Runes — Middle Level¶
Introduction¶
Focus: "Why?" and "When to use?"
Understanding runes at the middle level means grasping the design decisions behind Go's text handling: why strings are byte sequences, when rune conversion is necessary vs wasteful, how UTF-8 encoding works internally, and what the real pitfalls are when processing international text in production.
Evolution & Historical Context¶
Go was designed with UTF-8 as a first-class concern. Rob Pike and Ken Thompson (co-creators of Go) also co-invented the UTF-8 encoding standard. This is why:
- Go source files are UTF-8 by definition
- Go strings are UTF-8 byte sequences
rangeover strings decodes UTF-8 automaticallyrune(code point) is a distinct concept frombyte
The choice to make strings byte sequences (not character sequences) was deliberate: it makes string operations O(1) for length and O(n) for indexing — no hidden costs.

▬▬▬▬▬▬▬▬▬▬

**TASK LIST**
1) In the passage on Go runes, which two co-creators of Go also co-invented the UTF-8 encoding standard?
2) Please carry on writing the passage on Go runes, starting right after its last sentence.

**EXTRACTED RECORDS**
▬▬▬▬▬▬▬▬▬▬

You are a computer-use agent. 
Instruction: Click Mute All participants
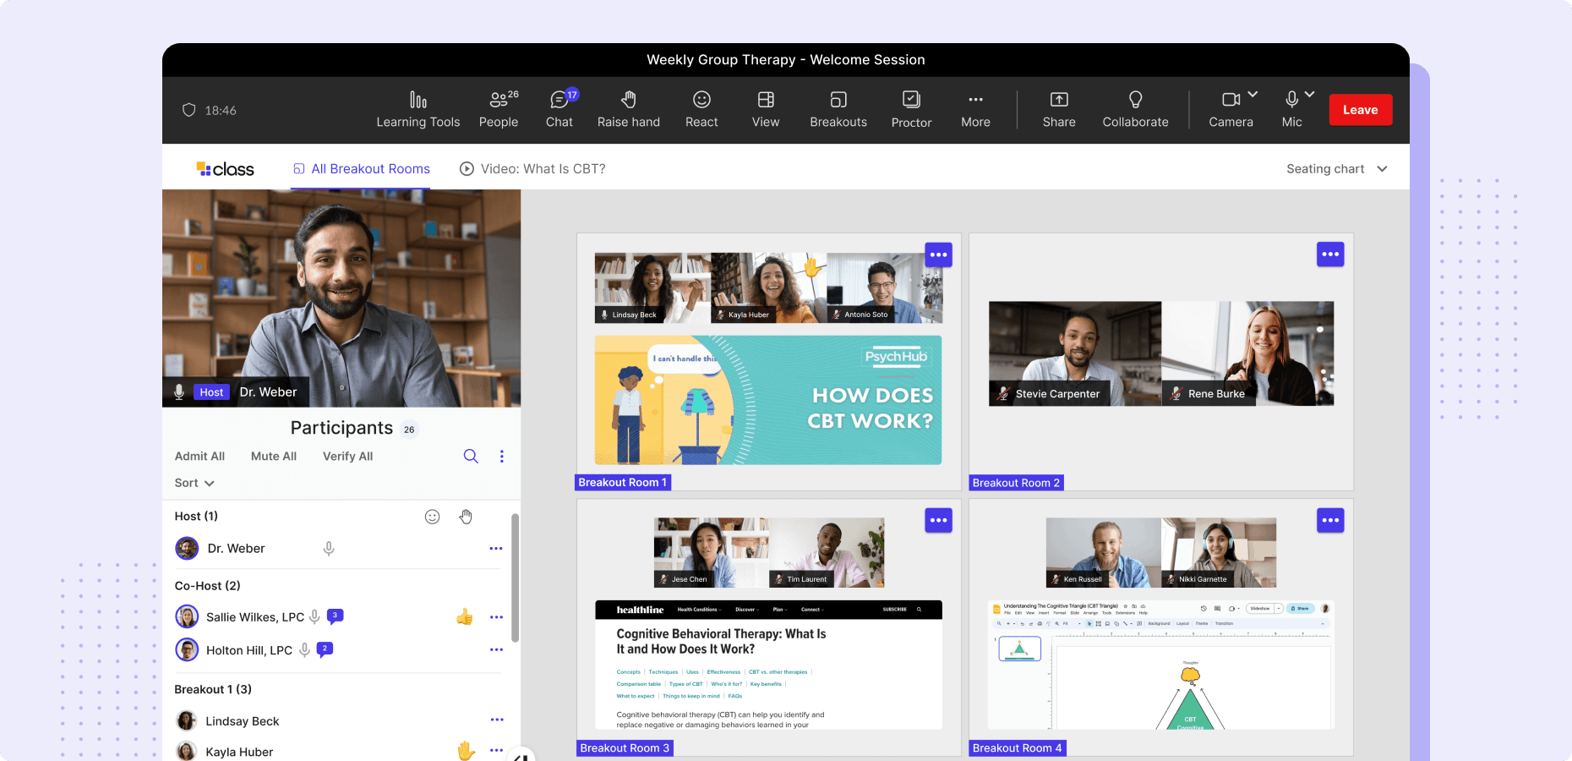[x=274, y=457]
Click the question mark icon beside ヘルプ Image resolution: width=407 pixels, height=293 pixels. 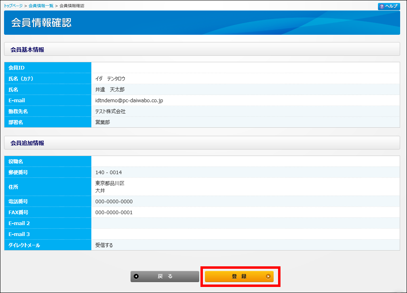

▬▬▬▬▬▬▬▬▬▬

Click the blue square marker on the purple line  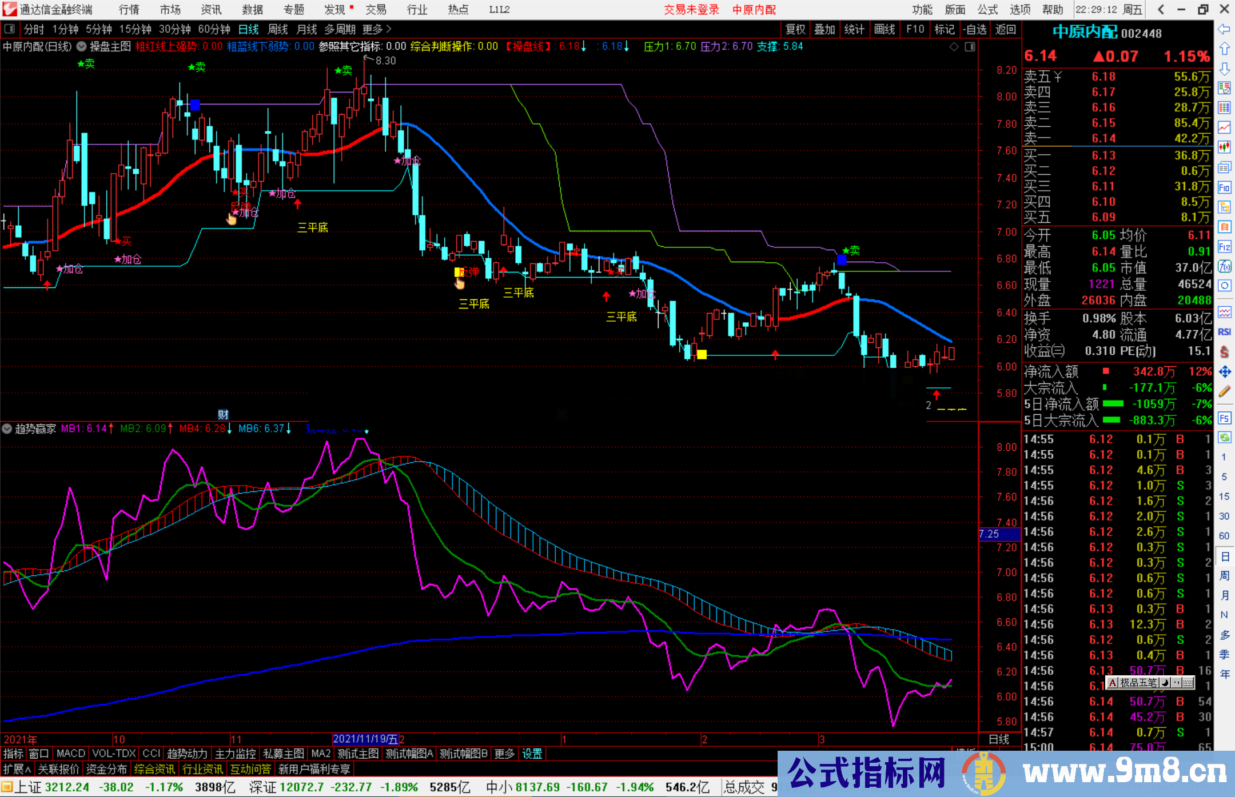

▬▬▬▬▬▬▬▬▬▬

**OUTPUTS IN ORDER**
1) Rob Pike and Ken Thompson.

2)
Why Bytes vs Runes?¶
The Design Trade-Off¶
s := "Hello"
len(s) // O(1) — stored as field, always bytes
// If strings were character sequences, len() would be O(n) for UTF-8
// Go's choice: cheap bytes, explicit rune conversion
// The programmer decides when character-level access is needed
When You Need Runes vs When You Don't¶
// Need runes:
truncate(s, maxChars int) // truncate by character count
reverse(s string) // reverse by character
charAt(s string, n int) // nth character
// Don't need runes (byte operations suffice):
strings.Contains(s, "hello") // substring search
strings.Replace(s, "a", "b") // byte-level replacement (works for ASCII substrings)
len(s) // byte count (often what you need for buffers)
UTF-8 Encoding Deep Dive¶
How UTF-8 Works¶
Code point range | UTF-8 bytes | Pattern
U+0000 - U+007F | 1 byte | 0xxxxxxx
U+0080 - U+07FF | 2 bytes | 110xxxxx 10xxxxxx
U+0800 - U+FFFF | 3 bytes | 1110xxxx 10xxxxxx 10xxxxxx
U+10000 - U+10FFFF | 4 bytes | 11110xxx 10xxxxxx 10xxxxxx 10xxxxxx
Example: "中" (U+4E2D = 0x4E2D)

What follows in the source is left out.